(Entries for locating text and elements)
+===+

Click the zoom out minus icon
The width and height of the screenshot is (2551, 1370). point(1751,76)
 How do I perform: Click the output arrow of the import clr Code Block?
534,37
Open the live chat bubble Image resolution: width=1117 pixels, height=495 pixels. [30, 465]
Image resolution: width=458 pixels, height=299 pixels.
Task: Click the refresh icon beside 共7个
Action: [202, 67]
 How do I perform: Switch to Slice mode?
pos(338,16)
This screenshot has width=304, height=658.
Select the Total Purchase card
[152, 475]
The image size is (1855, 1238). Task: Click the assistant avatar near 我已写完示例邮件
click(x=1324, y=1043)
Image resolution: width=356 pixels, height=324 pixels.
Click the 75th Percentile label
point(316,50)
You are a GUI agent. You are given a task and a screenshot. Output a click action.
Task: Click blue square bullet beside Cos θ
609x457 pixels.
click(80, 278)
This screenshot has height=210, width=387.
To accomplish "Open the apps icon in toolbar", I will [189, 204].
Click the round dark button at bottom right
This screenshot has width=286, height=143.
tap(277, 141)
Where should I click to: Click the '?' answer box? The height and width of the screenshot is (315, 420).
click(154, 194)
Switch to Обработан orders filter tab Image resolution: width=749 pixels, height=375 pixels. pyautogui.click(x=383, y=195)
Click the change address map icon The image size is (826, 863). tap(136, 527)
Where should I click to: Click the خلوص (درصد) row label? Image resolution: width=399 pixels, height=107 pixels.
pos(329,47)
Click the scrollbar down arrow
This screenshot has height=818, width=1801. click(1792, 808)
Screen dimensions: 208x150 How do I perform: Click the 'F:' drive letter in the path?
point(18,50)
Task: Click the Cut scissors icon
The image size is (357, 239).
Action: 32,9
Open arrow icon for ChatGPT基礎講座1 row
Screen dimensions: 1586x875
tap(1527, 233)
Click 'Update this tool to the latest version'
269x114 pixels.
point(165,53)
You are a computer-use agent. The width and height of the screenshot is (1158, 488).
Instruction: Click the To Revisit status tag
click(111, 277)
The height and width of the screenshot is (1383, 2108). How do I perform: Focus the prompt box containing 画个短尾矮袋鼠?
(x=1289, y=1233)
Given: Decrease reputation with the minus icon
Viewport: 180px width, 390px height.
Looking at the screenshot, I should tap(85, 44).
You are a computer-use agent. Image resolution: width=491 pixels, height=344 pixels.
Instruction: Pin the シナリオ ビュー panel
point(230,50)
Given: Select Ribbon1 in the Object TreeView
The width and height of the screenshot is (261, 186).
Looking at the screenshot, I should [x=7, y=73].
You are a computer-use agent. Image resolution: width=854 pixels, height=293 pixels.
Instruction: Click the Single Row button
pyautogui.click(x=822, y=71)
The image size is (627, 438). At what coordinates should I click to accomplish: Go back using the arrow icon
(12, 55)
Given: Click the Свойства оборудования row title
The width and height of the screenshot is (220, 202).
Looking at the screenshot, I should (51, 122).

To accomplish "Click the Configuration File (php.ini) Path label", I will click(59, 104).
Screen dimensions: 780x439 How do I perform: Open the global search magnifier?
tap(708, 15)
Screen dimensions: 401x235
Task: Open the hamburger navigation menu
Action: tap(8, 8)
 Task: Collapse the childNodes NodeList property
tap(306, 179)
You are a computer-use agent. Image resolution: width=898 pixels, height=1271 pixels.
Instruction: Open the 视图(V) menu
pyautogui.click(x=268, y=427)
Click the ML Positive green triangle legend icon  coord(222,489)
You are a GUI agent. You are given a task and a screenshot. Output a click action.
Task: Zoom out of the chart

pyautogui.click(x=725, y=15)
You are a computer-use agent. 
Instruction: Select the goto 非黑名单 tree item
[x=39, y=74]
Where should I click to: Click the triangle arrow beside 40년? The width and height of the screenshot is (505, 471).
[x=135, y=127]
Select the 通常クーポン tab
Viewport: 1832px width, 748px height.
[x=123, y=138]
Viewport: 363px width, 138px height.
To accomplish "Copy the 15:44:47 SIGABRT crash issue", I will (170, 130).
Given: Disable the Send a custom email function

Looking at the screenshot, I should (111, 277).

+===+

Description of the task
Count the lines in the listing above that contain the string "label", treating uppercase and lowercase as different, and reply with the number alone.

Written response
3